Compreender a gênese social de um campo e apreender aquilo que faz a necessidade específica da crença que o sustenta, do jogo de linguagem que nele se joga, das coisas materiais e simbólicas em jogo que nele se geram, é explicar, tornar necessário, subtrair ao absurdo do arbitrário e do não motivado os atos dos produtores e as obras por eles produzidas (BOURDIEU, 2016, p. 68, grifei).

A sociedade, assim, é composta por regras arbitrárias estabelecidas pelo discurso como sendo de ordem natural através de um meio mascarado de sistemas de classificação que transformam relações de poder em relações de sentido.
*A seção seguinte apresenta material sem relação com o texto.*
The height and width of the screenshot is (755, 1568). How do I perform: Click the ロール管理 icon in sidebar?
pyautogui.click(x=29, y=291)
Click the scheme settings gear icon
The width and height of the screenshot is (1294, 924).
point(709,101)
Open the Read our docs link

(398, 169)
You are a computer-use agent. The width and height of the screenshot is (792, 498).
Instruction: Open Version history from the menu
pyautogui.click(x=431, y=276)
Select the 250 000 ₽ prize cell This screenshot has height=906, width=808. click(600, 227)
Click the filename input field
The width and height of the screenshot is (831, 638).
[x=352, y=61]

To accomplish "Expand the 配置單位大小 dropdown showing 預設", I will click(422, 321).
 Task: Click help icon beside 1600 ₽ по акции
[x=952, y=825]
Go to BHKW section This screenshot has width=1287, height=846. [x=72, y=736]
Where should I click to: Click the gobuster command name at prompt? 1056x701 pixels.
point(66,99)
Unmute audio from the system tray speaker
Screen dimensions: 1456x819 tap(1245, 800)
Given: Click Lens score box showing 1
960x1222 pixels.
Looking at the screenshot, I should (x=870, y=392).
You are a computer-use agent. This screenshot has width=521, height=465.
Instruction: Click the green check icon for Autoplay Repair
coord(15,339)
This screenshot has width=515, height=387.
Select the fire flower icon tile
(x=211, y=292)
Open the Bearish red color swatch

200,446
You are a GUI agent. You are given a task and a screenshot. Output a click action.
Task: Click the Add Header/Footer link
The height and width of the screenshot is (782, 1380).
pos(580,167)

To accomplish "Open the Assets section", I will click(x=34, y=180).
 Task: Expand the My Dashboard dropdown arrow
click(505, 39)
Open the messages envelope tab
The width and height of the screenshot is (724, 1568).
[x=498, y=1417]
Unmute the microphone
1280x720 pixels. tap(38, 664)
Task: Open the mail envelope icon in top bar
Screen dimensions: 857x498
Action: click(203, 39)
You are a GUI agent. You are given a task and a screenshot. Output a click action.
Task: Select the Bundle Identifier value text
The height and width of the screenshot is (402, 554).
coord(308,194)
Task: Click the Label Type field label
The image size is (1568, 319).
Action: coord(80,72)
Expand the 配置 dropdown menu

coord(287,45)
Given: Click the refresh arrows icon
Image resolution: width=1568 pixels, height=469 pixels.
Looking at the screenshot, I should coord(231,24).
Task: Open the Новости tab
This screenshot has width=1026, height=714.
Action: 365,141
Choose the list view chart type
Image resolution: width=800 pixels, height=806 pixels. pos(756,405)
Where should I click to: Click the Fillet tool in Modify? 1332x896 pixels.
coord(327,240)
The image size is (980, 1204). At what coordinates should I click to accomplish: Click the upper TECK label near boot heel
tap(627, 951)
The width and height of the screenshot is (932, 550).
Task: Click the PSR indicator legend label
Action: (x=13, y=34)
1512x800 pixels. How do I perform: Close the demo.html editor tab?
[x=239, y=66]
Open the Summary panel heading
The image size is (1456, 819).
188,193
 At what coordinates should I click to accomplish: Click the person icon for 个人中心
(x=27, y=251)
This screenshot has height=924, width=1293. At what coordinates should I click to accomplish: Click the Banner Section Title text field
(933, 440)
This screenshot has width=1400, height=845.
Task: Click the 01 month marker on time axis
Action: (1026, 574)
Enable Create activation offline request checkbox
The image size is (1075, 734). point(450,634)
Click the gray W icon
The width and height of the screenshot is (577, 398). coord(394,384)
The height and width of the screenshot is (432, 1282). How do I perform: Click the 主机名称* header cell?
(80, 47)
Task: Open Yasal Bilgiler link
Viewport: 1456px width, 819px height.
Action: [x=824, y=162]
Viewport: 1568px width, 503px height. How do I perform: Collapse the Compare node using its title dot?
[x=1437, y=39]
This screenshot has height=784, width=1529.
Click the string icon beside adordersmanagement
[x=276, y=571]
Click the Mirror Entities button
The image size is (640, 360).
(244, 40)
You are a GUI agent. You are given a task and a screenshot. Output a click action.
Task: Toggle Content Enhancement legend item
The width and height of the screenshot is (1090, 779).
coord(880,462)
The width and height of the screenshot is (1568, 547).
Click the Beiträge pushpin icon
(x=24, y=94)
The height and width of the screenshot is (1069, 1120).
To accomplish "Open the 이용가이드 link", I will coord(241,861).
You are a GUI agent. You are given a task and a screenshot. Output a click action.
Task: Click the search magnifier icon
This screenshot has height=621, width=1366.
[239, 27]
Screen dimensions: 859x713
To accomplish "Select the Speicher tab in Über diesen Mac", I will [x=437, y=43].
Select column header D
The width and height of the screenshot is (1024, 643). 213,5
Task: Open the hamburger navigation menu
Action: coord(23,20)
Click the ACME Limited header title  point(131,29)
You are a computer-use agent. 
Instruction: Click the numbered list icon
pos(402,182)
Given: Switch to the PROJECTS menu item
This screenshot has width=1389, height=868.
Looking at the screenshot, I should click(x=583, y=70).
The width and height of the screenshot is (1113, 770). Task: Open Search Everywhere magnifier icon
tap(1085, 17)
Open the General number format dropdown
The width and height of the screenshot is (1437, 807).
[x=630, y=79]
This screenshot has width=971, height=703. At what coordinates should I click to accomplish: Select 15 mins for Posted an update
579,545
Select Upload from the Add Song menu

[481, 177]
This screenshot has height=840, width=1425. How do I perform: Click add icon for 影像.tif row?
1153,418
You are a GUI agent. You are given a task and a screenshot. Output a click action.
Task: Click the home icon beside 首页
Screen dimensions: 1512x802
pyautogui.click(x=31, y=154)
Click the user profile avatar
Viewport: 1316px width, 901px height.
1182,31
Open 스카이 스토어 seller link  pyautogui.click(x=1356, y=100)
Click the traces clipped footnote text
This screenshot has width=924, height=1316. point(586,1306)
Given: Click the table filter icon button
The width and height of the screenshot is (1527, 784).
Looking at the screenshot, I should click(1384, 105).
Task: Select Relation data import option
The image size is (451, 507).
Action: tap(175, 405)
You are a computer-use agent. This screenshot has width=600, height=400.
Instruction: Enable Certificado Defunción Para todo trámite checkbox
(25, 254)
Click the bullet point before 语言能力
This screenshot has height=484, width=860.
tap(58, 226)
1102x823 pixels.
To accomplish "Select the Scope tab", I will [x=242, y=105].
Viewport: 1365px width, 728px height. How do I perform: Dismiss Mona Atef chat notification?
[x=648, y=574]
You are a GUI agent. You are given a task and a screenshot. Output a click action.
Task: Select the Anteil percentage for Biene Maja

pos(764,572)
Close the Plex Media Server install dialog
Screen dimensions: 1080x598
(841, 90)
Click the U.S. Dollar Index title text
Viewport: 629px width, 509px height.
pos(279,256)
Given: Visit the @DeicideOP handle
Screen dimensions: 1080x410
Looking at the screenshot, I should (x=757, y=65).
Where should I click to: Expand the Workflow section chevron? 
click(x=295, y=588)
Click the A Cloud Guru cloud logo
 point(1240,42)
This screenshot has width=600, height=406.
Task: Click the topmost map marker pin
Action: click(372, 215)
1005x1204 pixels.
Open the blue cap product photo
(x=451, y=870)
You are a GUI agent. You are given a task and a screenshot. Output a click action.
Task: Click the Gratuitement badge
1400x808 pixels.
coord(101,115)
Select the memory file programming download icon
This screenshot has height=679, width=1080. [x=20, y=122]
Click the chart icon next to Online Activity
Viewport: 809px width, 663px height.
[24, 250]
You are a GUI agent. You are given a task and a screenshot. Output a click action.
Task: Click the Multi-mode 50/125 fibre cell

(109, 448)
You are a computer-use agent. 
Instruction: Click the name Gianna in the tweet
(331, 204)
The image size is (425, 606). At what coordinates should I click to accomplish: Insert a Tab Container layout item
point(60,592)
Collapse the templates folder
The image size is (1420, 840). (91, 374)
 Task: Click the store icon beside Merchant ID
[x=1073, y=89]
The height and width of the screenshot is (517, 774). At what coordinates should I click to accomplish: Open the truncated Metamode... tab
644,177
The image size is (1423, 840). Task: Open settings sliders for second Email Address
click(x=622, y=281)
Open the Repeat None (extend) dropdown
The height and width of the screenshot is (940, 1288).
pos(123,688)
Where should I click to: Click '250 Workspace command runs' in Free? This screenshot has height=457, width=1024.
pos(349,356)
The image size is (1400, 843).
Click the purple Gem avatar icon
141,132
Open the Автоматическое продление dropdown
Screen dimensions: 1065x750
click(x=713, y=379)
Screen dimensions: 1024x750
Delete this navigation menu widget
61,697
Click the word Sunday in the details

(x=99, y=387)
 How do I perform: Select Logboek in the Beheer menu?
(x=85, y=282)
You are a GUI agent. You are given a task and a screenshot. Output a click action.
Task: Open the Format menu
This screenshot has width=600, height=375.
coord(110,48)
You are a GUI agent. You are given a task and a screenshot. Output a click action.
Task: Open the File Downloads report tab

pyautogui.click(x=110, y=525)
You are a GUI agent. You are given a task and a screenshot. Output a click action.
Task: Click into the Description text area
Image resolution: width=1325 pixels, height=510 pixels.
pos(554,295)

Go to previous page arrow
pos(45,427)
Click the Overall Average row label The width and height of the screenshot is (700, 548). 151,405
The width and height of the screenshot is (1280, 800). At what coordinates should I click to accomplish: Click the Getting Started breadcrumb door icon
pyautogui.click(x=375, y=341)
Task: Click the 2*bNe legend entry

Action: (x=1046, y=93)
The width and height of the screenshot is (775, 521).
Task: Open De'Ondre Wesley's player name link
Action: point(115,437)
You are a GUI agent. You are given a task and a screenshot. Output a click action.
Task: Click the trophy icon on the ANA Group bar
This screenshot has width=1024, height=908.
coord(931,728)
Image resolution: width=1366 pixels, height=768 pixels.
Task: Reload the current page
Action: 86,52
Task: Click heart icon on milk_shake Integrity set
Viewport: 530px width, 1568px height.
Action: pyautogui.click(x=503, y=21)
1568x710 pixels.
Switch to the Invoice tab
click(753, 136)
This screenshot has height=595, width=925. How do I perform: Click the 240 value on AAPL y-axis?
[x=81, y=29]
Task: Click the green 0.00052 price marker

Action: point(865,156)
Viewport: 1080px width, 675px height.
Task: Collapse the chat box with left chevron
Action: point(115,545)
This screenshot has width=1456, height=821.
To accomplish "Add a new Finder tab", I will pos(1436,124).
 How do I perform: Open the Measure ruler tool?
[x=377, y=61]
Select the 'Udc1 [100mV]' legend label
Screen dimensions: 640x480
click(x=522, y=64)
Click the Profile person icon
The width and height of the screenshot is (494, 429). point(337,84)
A força ganha sentido porque alguém mais forte determinou que seja desta maneira.

Dependendo da posição de cada grupo ou campo, os indivíduos tendem a travar uma disputa simbólica com o objetivo de impor sua visão de mundo utilizando-se dos capitais inerentes a cada um dentro de suas posições sociais já estabelecidas.

O discurso dominante produz valor simbólico, e aqueles que possuem maior poder são os que detêm maior poder simbólico para a produção destes discursos impostos como uma verdade a ser seguida.

A reprodução destes discursos e suas significações é que torna permanente as relações de dominação por meio de símbolos, cuja significação é forjada pelos dominantes e aceita pelos dominados, o que acarreta um consenso social sobre o sentido do mundo e uma determinada ordem social.